A: Hip Implants are the rarest of all the body implants performed. They are so infrequently done that few plastic surgeons have ever done them, no specific style of hip implants is currently available, and there is no FDA-approved implant for this procedure. Any hip implants that have ever been done use implant styles for other body parts. It is not clear as to the best surgical technique for the procedure since so few have ever been done.
All of that being said, the placement of an implant into the hip area can be done. But this would involve a significant scar over the hip area and the placement of an implant in a very palpable area. While I have done one such procedure for the purposes of traumatic reconstruction, doing it bilaterally for purely cosmetic reasons must be very carefully considered. This is not like a breast or a buttock implant in that it ends up being placed in a subcutaneous rather than a submuscular position. This makes the risks of palpability, infection and migration much higher.
Before I would consider an actual hip implant, I would give more serious thought to injectable fat grafting. This would be far safer and has none of the potential complications of a synthetic implant in this more risky area. While the biggest problems with fat injections are survival of the injectate, that would be a better risk to take.
Indianapolis, Indiana
Q: I have been researching for the options to remove the silicone on my nose bridge. I saw some chat group people talking about Korean plastic surgeons removing injected silicons from the nose bridge from inside of the nostrtil and implanting a new bridge at the same time, supposedly leaving no visible scar left after the surgery. As far as I have seen, this approach seems like only available in South Korea, Thailand and Singapore so far. What is the feasibility of using this method in U.S? Will this be easier than accessing the injected silicon from behind the hair line? I will continue to search options. Hope I will not have to go overseas to remove the little piece of silicon. Thank you very much for your time and consideration.

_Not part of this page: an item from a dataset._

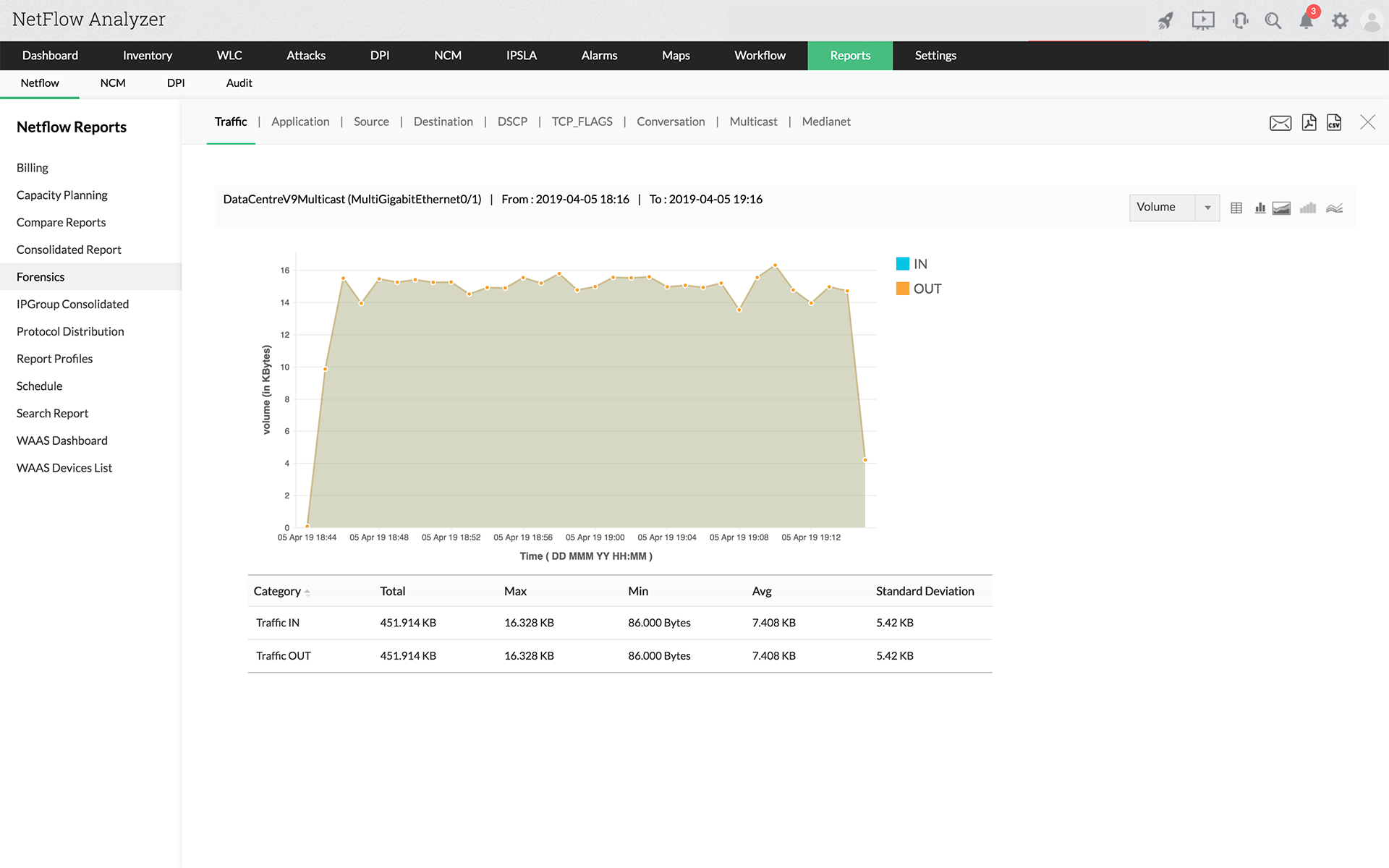This screenshot has height=868, width=1389.
Task: Open Protocol Distribution in sidebar
Action: 70,331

A: What is not clear in your inquiry is whether the silicone that in on your nasal bridge is a solid implant or is from silicone injections. Furthermore, I am assuming when you say nasal bridge you are referring to the length of the nasal dorsum as opposed to just the nasal bone area at the upper one-third of the nose.
Regardless, a nasal approach to its removal would be certainly be preferable and easier. Whether this is best done through a closed or open rhinoplasty approach is not clear just based on the information you provided. I see no reason or benefit to using a superior or scalp approach for its removal.
Immediate replacement with another nasal dorsal implant, if desired, could also be done at the same time as well.